WORK TASK:
Please return every line below that contains the string "Given".

RECORDS FOR THIS EXERCISE:
□ □ □ □ □ □ □
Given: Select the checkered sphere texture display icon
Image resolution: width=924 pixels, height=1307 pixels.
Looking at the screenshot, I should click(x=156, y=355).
□ □ □ □ □ □ □
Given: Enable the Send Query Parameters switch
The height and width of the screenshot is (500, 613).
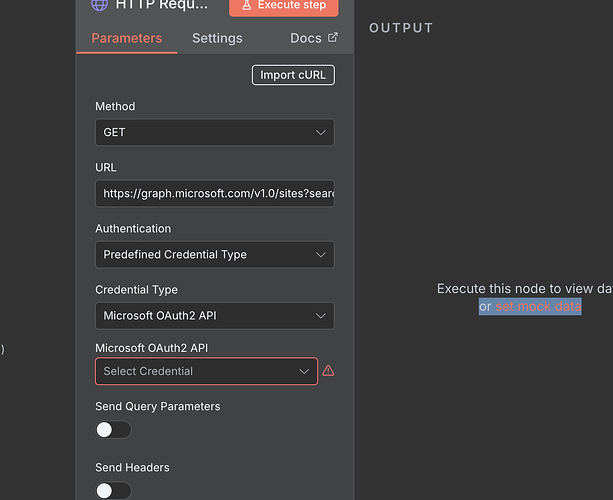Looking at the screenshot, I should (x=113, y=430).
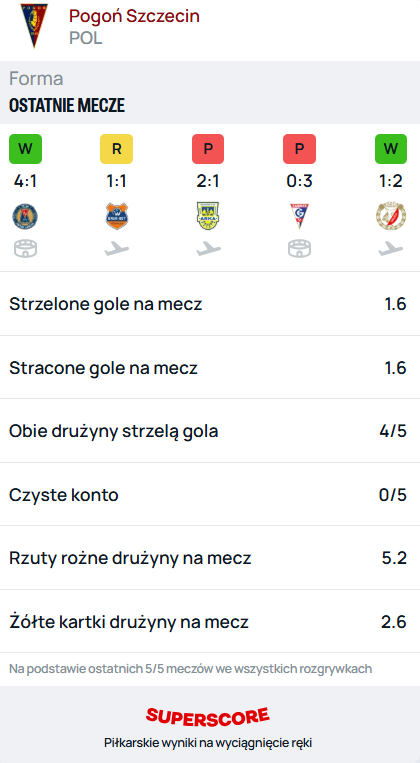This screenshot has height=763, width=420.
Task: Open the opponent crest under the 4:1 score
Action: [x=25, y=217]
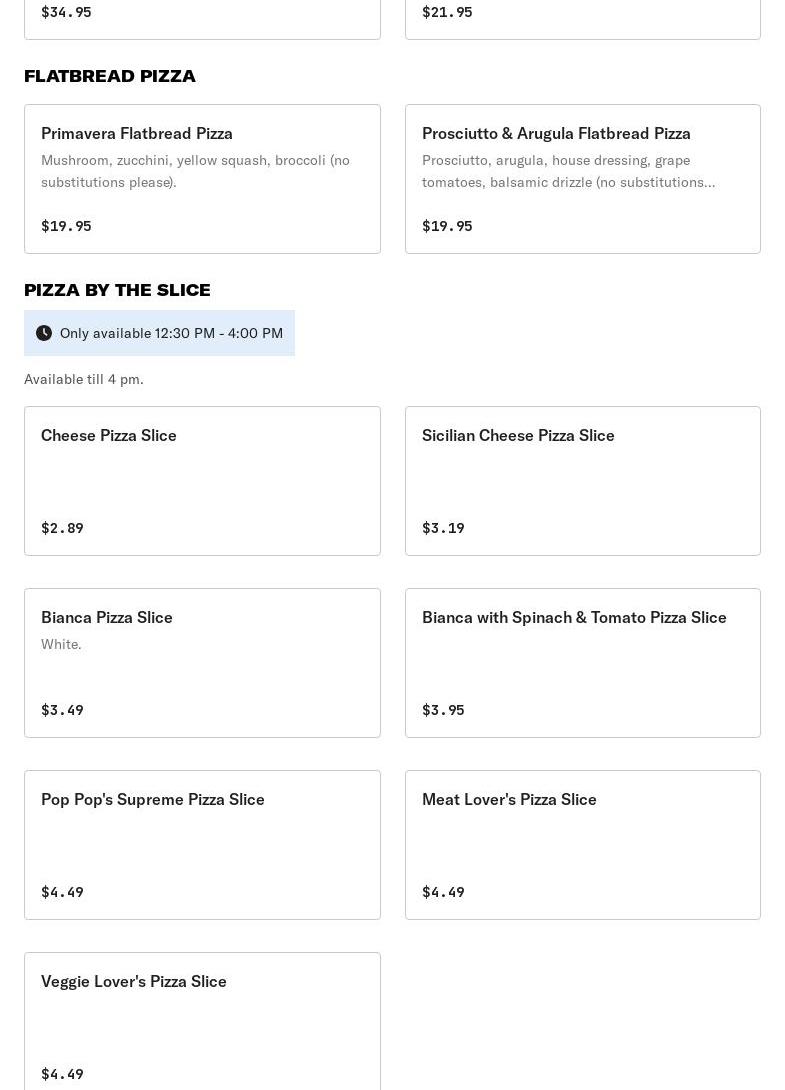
□ □ □ □ □ □ □
SOLUTION BELOW:
Given: Select the checkered sphere texture display icon
Given: Enable the Send Query Parameters switch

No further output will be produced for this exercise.